Forum Touts Study-Abroad Benefits
The McGillycuddy-Logue Center for Undergraduate Global Studies wants to give students who study abroad the tools they need to maximize the personal and professional benefits of their overseas academic experience.
Earlier this month, in collaboration with the Career Center and the Office of International Programs, the center hosted “Back at BC: Marketing Your Experience Abroad” in the Heights Room of Corcoran Commons to give returning study-abroad students a chance to hear how others have benefitted from their experiences.
Approximately 1,200 BC students study abroad each year, said Nick Gozik, the director of the center and the Office of International Programs.
“We’ve realized that when we send students abroad we do a lot with them pre-departure and we do a lot with them while they are abroad with our mentors and faculty overseas,” Gozik told the approximately 100 students in attendance. “It’s when they come back where we want to do more to help them adjust to the transition, as well as help them tell their study abroad story, be it in an academic setting or in a discussion with a potential employer.”
Junior Emily Churchill, who spent the fall semester in Ecuador, agreed with Gozik’s observation that many students are startled to find their transition back to campus life includes some culture shock. Having been away from campus since last May, Churchill is adjusting to new classes and off-campus housing while trying to catch up with classmates and friends.
“I went from rural Ecuador to spending a month at home basically just with my family to being on campus with thousands of students,” said Churchill. “It is great to be back. But it was a little overwhelming at first.”
Students also heard from a panel that included two seniors with study-abroad experience, Megan Cain (Spain) and Dara Fang (Italy), Career Center Associate Director Louis Gaglini, PricewaterhouseCoopers recruiter Leslie MacKenzie and Theresa Higgs, vice president of global operations at United Planet.
From an employment perspective, Gaglini said study-abroad experience helps form a well-rounded resume when added to academics, extracurricular activities, service, internships and employment.
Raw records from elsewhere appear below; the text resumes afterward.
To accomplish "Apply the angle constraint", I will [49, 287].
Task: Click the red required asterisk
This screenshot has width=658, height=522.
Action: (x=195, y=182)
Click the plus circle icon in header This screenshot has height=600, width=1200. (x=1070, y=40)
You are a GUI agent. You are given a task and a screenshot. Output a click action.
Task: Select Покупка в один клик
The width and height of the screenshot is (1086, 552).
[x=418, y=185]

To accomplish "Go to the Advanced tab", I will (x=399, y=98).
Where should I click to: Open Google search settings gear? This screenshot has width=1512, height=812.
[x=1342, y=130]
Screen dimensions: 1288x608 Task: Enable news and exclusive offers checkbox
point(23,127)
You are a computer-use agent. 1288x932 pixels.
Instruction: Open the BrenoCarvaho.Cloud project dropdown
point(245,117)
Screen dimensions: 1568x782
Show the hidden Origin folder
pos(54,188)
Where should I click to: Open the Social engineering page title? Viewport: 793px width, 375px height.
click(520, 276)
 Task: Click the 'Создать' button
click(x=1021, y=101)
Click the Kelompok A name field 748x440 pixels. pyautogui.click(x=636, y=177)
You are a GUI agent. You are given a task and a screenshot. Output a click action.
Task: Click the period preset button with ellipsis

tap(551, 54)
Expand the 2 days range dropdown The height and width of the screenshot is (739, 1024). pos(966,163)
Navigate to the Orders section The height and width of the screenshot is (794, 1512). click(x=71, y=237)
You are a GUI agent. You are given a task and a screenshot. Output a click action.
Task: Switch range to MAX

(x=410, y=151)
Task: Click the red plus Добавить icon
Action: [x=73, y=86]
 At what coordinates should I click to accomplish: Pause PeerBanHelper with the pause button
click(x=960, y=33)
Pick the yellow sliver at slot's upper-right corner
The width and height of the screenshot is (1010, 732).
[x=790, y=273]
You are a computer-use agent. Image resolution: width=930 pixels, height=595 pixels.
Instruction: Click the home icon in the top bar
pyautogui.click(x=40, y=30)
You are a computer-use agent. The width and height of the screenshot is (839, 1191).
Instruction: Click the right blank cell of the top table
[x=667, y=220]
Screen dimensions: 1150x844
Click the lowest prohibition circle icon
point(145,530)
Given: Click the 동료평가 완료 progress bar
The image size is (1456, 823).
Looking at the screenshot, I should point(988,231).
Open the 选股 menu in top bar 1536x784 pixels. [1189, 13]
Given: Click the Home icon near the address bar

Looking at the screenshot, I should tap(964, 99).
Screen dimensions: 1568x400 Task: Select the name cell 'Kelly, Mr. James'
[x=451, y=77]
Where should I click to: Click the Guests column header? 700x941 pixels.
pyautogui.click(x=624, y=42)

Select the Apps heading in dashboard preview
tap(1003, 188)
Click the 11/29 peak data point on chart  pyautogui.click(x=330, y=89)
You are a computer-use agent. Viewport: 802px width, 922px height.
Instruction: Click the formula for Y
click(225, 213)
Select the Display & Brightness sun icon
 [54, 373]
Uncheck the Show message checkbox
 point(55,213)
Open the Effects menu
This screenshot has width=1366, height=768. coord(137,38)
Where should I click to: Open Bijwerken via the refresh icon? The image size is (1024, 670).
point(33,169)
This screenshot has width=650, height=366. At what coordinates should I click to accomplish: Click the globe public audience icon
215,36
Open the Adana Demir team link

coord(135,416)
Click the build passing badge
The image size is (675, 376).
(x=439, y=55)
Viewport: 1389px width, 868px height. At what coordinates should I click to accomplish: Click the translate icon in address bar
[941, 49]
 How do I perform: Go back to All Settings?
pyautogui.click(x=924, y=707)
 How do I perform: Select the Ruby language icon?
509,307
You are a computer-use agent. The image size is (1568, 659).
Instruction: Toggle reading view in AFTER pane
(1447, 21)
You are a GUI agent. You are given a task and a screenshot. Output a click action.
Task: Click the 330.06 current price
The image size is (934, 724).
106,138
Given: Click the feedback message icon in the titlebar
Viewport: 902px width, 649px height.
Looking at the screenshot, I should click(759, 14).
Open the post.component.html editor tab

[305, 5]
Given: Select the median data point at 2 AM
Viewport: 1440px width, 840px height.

“Study abroad fits very nicely into creating a picture of a whole person for an employer,” said Gaglini. “It’s an experience that is very special and it’s important to give it the emphasis it deserves.”
The McGillycuddy-Logue Center for Undergraduate Global Studies, established in 2008 through a gift from BC Board of Trustees Chairwoman Kathleen McGillycuddy NC ’71, and her husband, Ron Logue ’67, MBA ‘74, promotes and fosters innovative international learning opportunities for BC undergraduates.
The benefactors were also in attendance, along with Provost and Dean of Faculties Cutberto Garza.
“Ron and I are delighted to be part of a program that supports students in their education and personal growth,” McGillycuddy said. “We feel students should have the chance to study abroad and experience cultures and people beyond the US. It’s a crucial part of an education that prepares students to be global citizens.”